What would the world be like if we didn’t have electromagnets? To give you an idea, consider this: we’d have no generators and no way to store electricity, let alone have any means of power transmission. Naturally, it follows that we would have none of the tech or amenities we enjoy today. Even as a matter of general interest, electromagnets make for a fascinating study.
What to Know About Electromagnets
- Magnetism is a naturally occurring phenomenon but electromagnetism is an invention.
- Electromagnets are coils of wire that current travels along, creating a magnetic field.
- The technology to build electromagnets was established in the 1820s.
- Electromagnets are among the most versatile and powerful magnets, used in many applications.
What is an Electromagnet?
Magnetism works ‘naturally’: a positive charge repels a negative charge. That's clear and well understood by all (well, by most). By contrast, electromagnets work differently. They create magnetism with current flow.
The flow of charged particles through an electrical conductor.
In other words, the flow of electricity.
In electromagnetism, the wire is the electrical conductor. As the current flows, the wire becomes magnetized. But rather than in one direction – or arranged ‘inline’ – the electrons are untethered from their atoms and flow along the length of the coiled wire. That is what creates magnetic strength.

Recap: What is Magnetism?
As all good physics courses do, we start with a recap of basic principles - magnetism, in this case. This isn't us being redundant; electromagnetism is based on magnetic principles3 and all its related phenomena. Those include the magnetic poles, magnetic force, and the charged particles that animate all this at a subatomic level.
Magnetism works because of unpaired electrons. Electrons are the particles that make up part of the atom. Most materials have electron pairs with opposite charges. We call those ‘positive’ and ‘negative’ charges.
Their respective magnetic moment is neutralised, meaning they have no magnetic force.
When electrons are unpaired, they are not neutralised. In magnetic materials, scientifically known as ferromagnetic materials, these electrons can all spontaneously point in the same direction. That's what gives the material magnetic properties.
Our companion article, What is Magnetism?, goes much deeper into the science of magnetism. For this article's purposes, this short summary is enough to get us on the right track to explain electromagnetism. This video clip helps, too.
Fundamental Interactions
We can describe electromagnetism as one of the fundamental interactions that motivates all physical laws, on par with gravitation, and weak and strong interactions.
Electromagnetism is the physical force that keeps atoms together.
Properties of magnetism and electromagnetism are responsible for light, and for the bonding of chemical compounds, just to cite two examples.
When And How Did We Discover the Electromagnet?
This technology was invented in the 1820s.
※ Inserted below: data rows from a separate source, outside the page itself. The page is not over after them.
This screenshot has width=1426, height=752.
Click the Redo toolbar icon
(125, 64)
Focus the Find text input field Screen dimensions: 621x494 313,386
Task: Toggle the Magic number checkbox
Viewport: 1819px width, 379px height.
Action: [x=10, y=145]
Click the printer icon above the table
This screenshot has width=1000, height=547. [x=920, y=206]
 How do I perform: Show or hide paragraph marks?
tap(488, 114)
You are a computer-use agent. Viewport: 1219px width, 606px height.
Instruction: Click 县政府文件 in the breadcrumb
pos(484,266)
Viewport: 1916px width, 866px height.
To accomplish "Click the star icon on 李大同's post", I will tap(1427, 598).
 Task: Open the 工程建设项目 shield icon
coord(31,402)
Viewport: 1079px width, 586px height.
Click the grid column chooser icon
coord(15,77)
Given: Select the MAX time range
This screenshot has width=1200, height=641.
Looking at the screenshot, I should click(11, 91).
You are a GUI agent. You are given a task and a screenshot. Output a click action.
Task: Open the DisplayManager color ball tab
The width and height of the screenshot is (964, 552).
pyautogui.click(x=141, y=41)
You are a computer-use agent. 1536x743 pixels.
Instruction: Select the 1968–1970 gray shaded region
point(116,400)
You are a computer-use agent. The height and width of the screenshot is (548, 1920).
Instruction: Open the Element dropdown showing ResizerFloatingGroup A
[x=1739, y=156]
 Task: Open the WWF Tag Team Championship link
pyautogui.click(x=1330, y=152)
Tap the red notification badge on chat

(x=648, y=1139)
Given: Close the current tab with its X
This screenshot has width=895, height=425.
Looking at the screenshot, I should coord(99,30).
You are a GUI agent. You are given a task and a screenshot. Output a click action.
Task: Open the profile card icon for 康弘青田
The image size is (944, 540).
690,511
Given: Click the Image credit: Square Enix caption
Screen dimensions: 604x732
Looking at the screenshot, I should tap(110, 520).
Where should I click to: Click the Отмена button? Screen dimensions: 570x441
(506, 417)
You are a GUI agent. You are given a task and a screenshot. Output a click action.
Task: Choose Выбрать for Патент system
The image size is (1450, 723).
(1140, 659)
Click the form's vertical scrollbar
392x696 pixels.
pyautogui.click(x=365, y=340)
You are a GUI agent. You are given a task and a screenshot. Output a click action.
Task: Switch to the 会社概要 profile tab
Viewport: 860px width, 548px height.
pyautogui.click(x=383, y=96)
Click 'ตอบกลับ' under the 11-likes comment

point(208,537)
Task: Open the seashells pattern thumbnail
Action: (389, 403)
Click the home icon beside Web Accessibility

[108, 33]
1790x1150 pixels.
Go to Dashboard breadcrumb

Scientists1 in separate countries began playing with the interaction of electricity and magnetism.

- Hans Christian Oersted
- born-died: 1777 - 1851, in Denmark
- known for: Oersted's Law
- discovered that electrical current creates a magnetic field

- William Sturgeon
- born-died: 1783 - 1850, in England
- known for: inventing the galvanometer, improving the electric motor and the induction coil.
- invented: the electromagnet
These two scientists worked independently of one another, yet arrived at the same conclusions. They relied on earlier discoveries, particularly on the work of André-Marie Ampère. He discovered that two parallel wires repel and attract each other depending on which way the current passes.
The word 'amp' comes from André-Marie Ampère.
He named the unit after himself.
Michael Faraday is another critical name in the history of electromagnetism. He established the principle of electromagnetic induction. However, no one knew how a coil of copper wire could produce a magnetic field until 1906.
Pierre-Ernest Weiss, a French physicist, addressed the question, ultimately producing his theory of the magnetic domain. With it, science came closer to knowing what happens in the middle of an electromagnet's coil.
Electromagnetism Discovery Timeline
1820
Hans Christian Oersted establishes that electrical current creates a magnetic field.
His discovery fuels Ampere's work.
September 1820
André-Marie Ampère develops a theory to understand the relationship between electricity and magnetism.
He names the unit of measurement for current flow the ampere.
1821
Michael Faraday builds two prototype electric motors.
His 'homopolar' motor became the basis of modern electromagnetic technology.
1825
William Sturgeon demonstrates the first electromagnet's power.
His device lifted nine pounds of material with a seven-ounce magnet.
1906
Pierre-Ernest Weiss formulates the theory of magnetic domain to explain electromagnetism.
How Do Electromagnets Work?
We now know enough about electromagnets' background to get an idea of their function. Now is the time to explore the working principle of these vital magnets.
The Structure of an Electromagnet
As Ampère demonstrated, wires themselves are magnetic. Thus, wire is integral to how to make an electromagnet, but we need more than a pair of wires to build such a device.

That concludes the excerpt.